ХХХХХХХХХХХХХХХХХХХХХХХХХХХХХХ


    И тогда он отвратительно запищал. Зашелся в истеричном электронном писке и озарился синюшным дрожащим сиянием. Небо стояло в меня в глазах. Сквозь запах моря, сквозь стрельнувшую пронзительную боль в сердце я слепо шлепнула рукой в  направлении писка. И, конечно же, промахнулась.  Будильник свалился с валика дивана и содрогался теперь, источая сияние и пищание из складок одеяла.  Я открыла глаза и нащупала будильник. Писк прекратился.

    Вокруг меня был мрак. Небо, море, дорога, отзвук боли в сердце и остановившийся вздох – медленно вытекали через дрожащие пальцы. Очень хотелось пить. Я лежала на спине и смотрела в потолок. Приходила в себя. Отпускала из себя небо и море. По потолку поползло пятно желтого света – машина пробиралась через сугробы, рычала, взревывала, слепила фарами. Пятно захватило фотографии на стене, бросило блик в стекло и уползло в сторону кухни. Соседка в квартире внизу сказала кому-то отчетливо и резко – «да выключи же чайник!», и ей ответили – неразборчиво и сердито. Я села в кровати и посмотрела в окно на уличный фонарь. Фонарь покачивало ветром, и в дергающемся луче наискось летел снег.  Дальше за фонарем было темно, маятно и очень холодно – как в космосе. Где-то очень-очень далеко в холодном темном космосе была моя работа. Стремительной рыбкой мелькнула мысль – а вдруг сегодня суббота? А я просто забыла с вечера выключить будильник. Ну, может же такое случиться! Хоть один разочек! И тогда можно облегченно  завалиться обратно, завернуться в теплое и досмотреть  -  полосатый дорожный столбик, улетающий на тросе в белое небо, и боль в сердце казались лучшей перспективой, чем космос, холод и поход на работу. Я мрачно смотрела на фонарь – нет, сегодня точно не суббота.  И надежды на то, что звонок будильника - это просто чья-то гнусная шутка, которая сейчас благополучно разъясниться, тоже никакой нет. Покряхтывая, постанывая и жалея себя, я слезла с кровати и пошлепала на кухню, задев в темноте плечом за косяк. Нажала на кнопку электрического чайника, и он сразу зашумел – с бодрой утренней готовностью. Я тяжко вздохнула – и начался обычный день.

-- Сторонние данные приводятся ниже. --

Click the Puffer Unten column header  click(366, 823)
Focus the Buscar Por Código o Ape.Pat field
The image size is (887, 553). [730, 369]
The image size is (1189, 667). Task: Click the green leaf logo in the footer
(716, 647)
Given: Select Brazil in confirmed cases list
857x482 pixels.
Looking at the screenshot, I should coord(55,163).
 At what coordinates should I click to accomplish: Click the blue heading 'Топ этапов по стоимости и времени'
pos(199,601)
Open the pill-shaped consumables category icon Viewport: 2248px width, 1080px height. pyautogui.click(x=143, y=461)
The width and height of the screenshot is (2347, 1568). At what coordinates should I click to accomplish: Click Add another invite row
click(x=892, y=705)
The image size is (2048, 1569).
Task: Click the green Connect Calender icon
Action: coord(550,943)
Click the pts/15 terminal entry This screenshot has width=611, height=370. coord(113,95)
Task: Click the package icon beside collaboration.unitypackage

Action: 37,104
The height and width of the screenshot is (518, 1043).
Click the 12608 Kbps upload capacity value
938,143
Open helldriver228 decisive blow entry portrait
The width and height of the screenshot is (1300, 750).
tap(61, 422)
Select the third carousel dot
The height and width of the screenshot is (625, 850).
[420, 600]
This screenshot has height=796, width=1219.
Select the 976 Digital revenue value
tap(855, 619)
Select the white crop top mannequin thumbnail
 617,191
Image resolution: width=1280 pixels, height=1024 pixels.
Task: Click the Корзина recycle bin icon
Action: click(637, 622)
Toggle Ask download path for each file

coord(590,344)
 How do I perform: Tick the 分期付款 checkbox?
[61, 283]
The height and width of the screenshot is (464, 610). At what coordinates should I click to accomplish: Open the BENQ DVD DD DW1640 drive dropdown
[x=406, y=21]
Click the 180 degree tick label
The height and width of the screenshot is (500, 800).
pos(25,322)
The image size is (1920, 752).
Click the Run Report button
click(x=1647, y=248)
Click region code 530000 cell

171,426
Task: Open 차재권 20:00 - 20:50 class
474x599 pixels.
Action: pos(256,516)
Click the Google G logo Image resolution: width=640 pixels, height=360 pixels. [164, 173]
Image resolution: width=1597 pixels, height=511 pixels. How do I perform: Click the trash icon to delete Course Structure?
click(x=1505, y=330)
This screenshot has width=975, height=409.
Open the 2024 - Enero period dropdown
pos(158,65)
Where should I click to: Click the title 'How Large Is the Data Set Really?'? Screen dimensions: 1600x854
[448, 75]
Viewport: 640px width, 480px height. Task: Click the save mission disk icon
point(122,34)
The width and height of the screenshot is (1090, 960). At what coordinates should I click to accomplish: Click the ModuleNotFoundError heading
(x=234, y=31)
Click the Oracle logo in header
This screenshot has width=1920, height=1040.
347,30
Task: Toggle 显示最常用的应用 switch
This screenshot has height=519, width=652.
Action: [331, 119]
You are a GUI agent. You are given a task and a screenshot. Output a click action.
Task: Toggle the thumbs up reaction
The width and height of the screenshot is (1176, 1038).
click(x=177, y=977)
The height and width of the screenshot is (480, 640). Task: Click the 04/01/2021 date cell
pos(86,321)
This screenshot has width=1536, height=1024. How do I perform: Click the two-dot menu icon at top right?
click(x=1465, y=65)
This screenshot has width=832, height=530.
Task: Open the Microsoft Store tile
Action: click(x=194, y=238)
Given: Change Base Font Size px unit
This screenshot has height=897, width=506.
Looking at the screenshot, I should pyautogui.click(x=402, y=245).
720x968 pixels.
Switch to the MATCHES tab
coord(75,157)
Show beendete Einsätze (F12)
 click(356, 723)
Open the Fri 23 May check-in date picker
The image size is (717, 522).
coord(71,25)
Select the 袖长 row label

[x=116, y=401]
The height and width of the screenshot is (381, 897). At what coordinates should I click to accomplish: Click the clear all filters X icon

     Позавтракать я нормально так и не успела – и все равно опаздывала. Распихала привычные вещи по привычным местам – телефон, обед в контейнере, книжку -  и помчалась в морозную темень.  Когда оскальзываясь, задыхаясь на морозе и поминутно поправляя запотевающие от моего дыхания очки, я добралась до остановки, к ней как раз подходил троллейбус. В освещенной троллейбусной глубине за замороженными мутными стеклами расплывчато темнели пассажирские плотно спрессованные тела. Я удачно пристроилась в кильватер крупногабаритной энергичной даме в мохнатой шубе. Сквозь людской прибой, бьющийся у троллейбусной двери, дама прошла как атомный ледокол, оставляя за собой стремительно смыкающуюся полосу «чистой воды». В этой полосе я благополучно забралась в троллейбусное нутро и приткнулась одним боком к замороженному слепому окну. Троллейбус качнулся, дернулся, наподдал – мы поехали.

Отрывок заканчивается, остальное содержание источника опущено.